小さな恋の物語①幼い空 淡い夕暮れ

 少し前に紫子さま、明子さま、花子さまのマダム茶話会のお話をいたしました。後半特別ゲストもいらして盛り上がりましたわね。

 そこで気になる話題が出ましたでしょう?

 そう、夕さまのお話でございます。ここで一度きちんとお話させていただきますわね。


 夕さまは光る君と亡き葵子さまとのお子さまでございます。葵子さまを亡くされて悲しんでいるご両親の元で夕さまはお育ちになります。光る君が例の月子さまとの密会事件、いわゆるロミジュリスキャンダルで明石に行かれてこれまた別のプリンセスをかき口説いている間も祖父母のお屋敷三条邸でお暮らしでいらっしゃいました。

 生まれてまもなくお母さまを亡くし、お父さまは京を離れておりましたが、優しいおじいさまとおばあさまからたっぷりの愛情を注がれ、夕さまはお健やかにお育ちでした。

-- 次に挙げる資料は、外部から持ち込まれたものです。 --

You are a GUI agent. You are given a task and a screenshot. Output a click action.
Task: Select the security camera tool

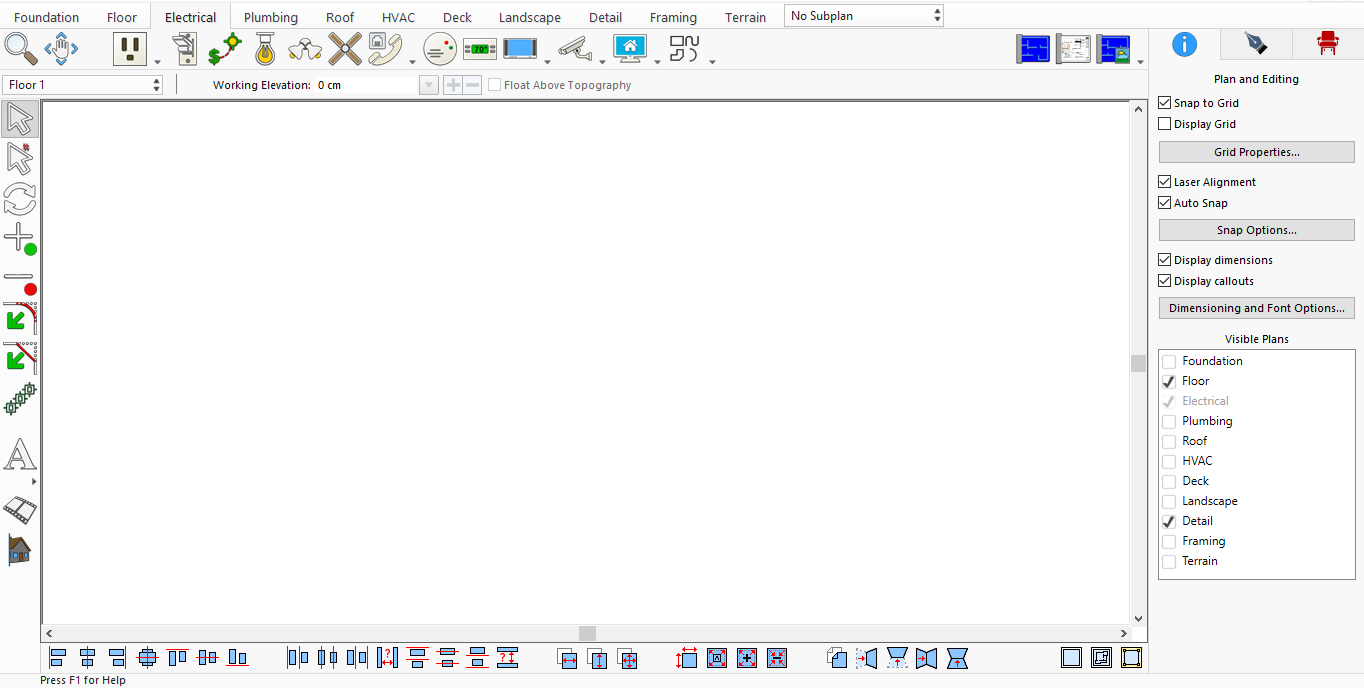tap(574, 48)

 そして、三条邸にはもうひとりおじいさまとおばあさまがお育てになっていらっしゃるお孫さまがいらっしゃいました。雲子さまとおっしゃいます。

 雲子さまのお父さまは頭中将さまでございます。葵子さまのお兄さまですから雲子さまと夕さまは従姉弟どうしということになります。頭中将さまは雲子さまのお母さまと離婚なさり、ご自宅には他の奥さまやその方たちとのお子さま達が多くいらっしゃるので、雲子さまの養育をご両親にお願いしていたのです。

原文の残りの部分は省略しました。